UPS CEO Carol Tome (L) and Teamsters President Sean O'Brien (R) | UPS / Teamsters
UPS CEO Carol Tome (L) and Teamsters President Sean O'Brien (R) | UPS / Teamsters
Two years ago this month, United Parcel Service (UPS) announced it would be growing in North Carolina, opening a new distribution center in Onslow County in 2025 that would "create 98 new jobs," according to a state press release.
That was then.
Now, as Onslow construction completes, UPS is unapologetically re-trenching, pursuing a "better not bigger" strategy that promises to shrink its distribution footprint and instead, close facilities in North Carolina and elsewhere, replacing warehouse workers and drivers with automation to lower costs.
Teamsters President Sean O'Brien visits the UPS facility in Greensboro in April 2024. He visited with Teamsters Local 391 President Mike McGaha.
| Teamsters Local 391
What changed was the company's five-year national contract with the Teamsters, signed months after the Onslow announcement, in summer 2023.
It guaranteed the average UPS driver $170,000 per year in annual pay and benefits by 2028.
Teamsters union president Sean M. O'Brien, who visited Charlotte that spring, threatened a strike of its 340,000 UPS employee members if the company agree to higher pay.

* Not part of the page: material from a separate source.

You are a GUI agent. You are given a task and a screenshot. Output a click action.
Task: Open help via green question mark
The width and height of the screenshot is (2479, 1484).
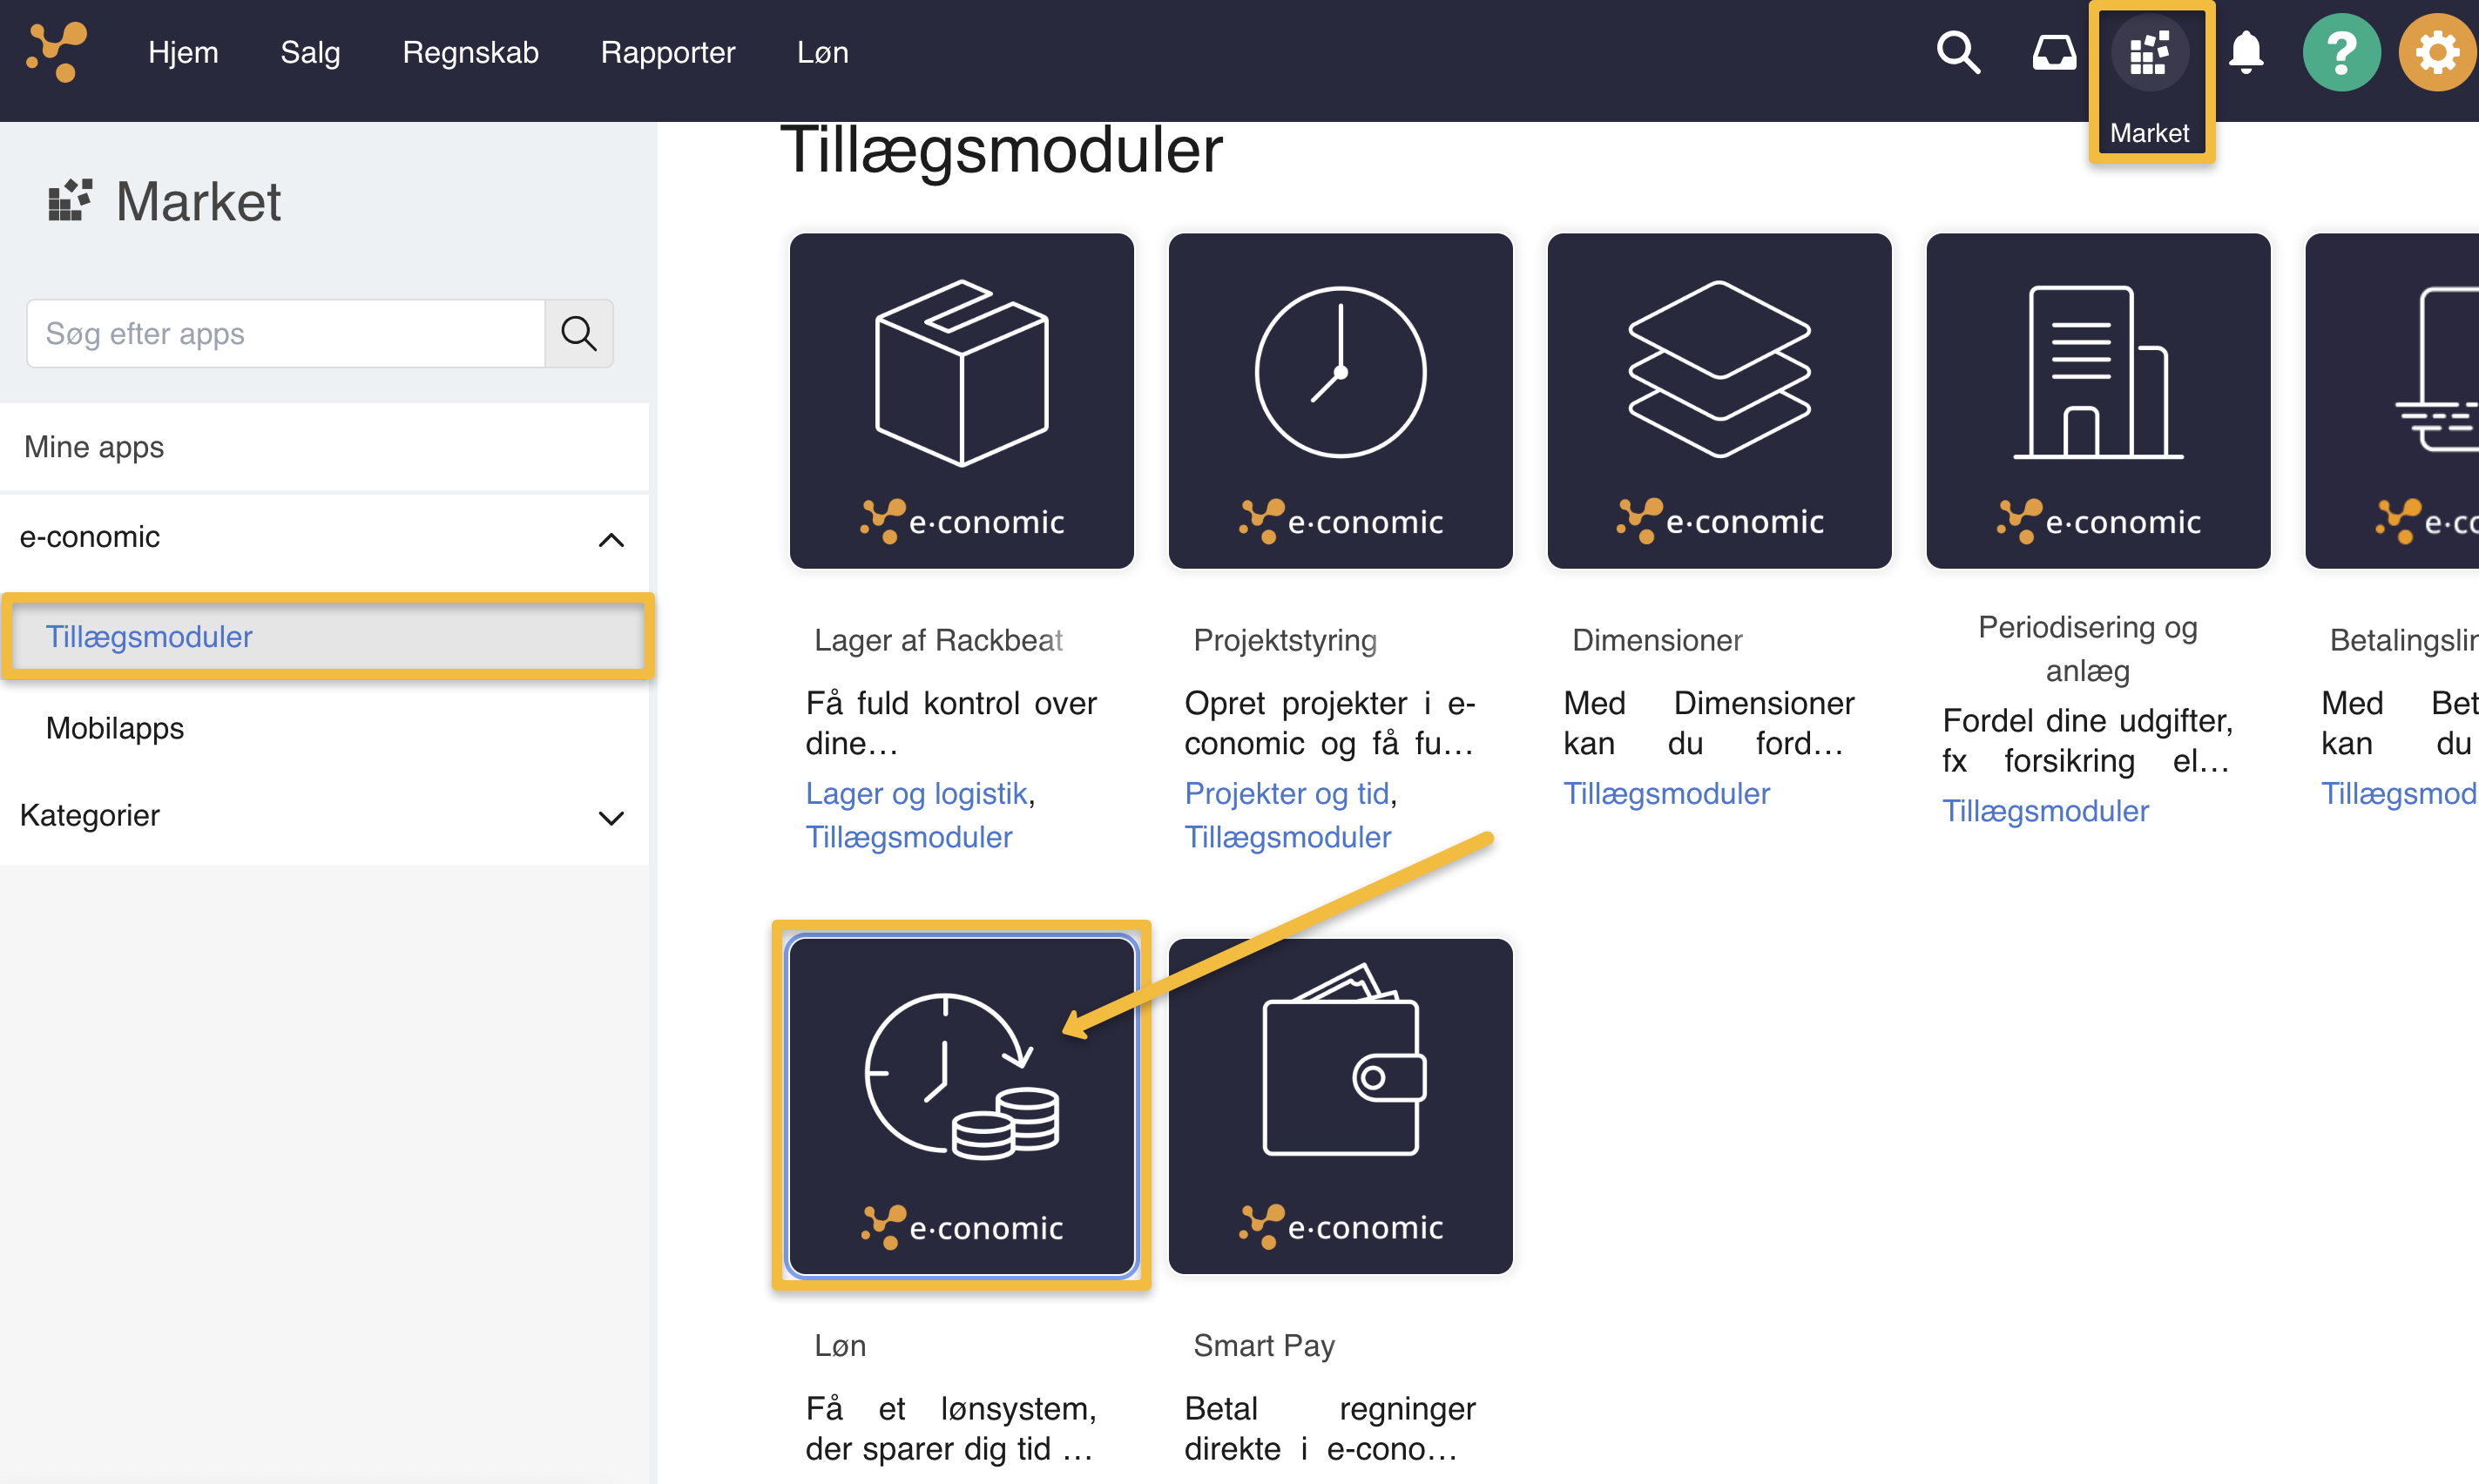click(2341, 52)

He dubbed the deal "the most lucrative agreement the Teamsters have ever negotiated at UPS."
"This contract will improve the lives of hundreds of thousands of workers," said O'Brien.
But a year after signing the Teamsters' deal, UPS announced it would re-build the company to require much fewer of them.
Last March, the company announced it would close "about 200" distribution centers between 2024 and 2027, replacing them with more automated ones.
UPS CEO Carol Tome said the company would cut 12,000 jobs to start, saving the company an estimated $1 billion in wages and contractor fees.
And this was just the start.
"I have robots in my building"
Tome's announcement led to media finger pointing, and lit up UPS employee message boards.
"Why do UPS Drivers make so much?" asked Louisville Courier-Journal reporter Chris Sims. "The Teamsters authorized a strike... if a new contract agreement couldn't be reached."
UPS employs more than 12,000 in Louisville, home to its global air hub.
"How are people feeling about the Teamsters these days?" asked user "Delidave7" on the popular subreddit, r/UPSers. "I have robots in my building and Carol... is going hog wild."
"I often see posts complaining that the union isn't protecting members against layoffs, or isn't actively preventing automation. Those things aren't going to happen," said user "JackiePoon27."
UPS cut 75 workers at its Charlotte night sorting facility, citing “the lack of available work at this location moving forward."
New positions in the Onslow County facility, located in Holly Ridge, are not currently listed on the UPS Jobs web site.
UPS is was 20th largest employer in North Carolina in 2023, according to the North Carolina Department of Commerce Quarterly Census of Employment an Wages. It employs more than 1,000 people in Mecklenburg County, Guilford County and Wake County, more than 250 people in Chowan County, more than 100 people in Moore County and Wilkes County and more than 50 people in Jackson County and Macon County.
According to UPS, 70 percent of the company's 443,000 U.S. workers are represented by labor unions, mostly the Teamsters.
There are three Teamsters' locals in North Carolina.
Teamsters Local 61 represents workers in western North Carolina and is headquartered in Asheville.
Teamsters Local 71 represents workers in Charlotte and Teamsters Local 391, workers in Raleigh and Greensboro.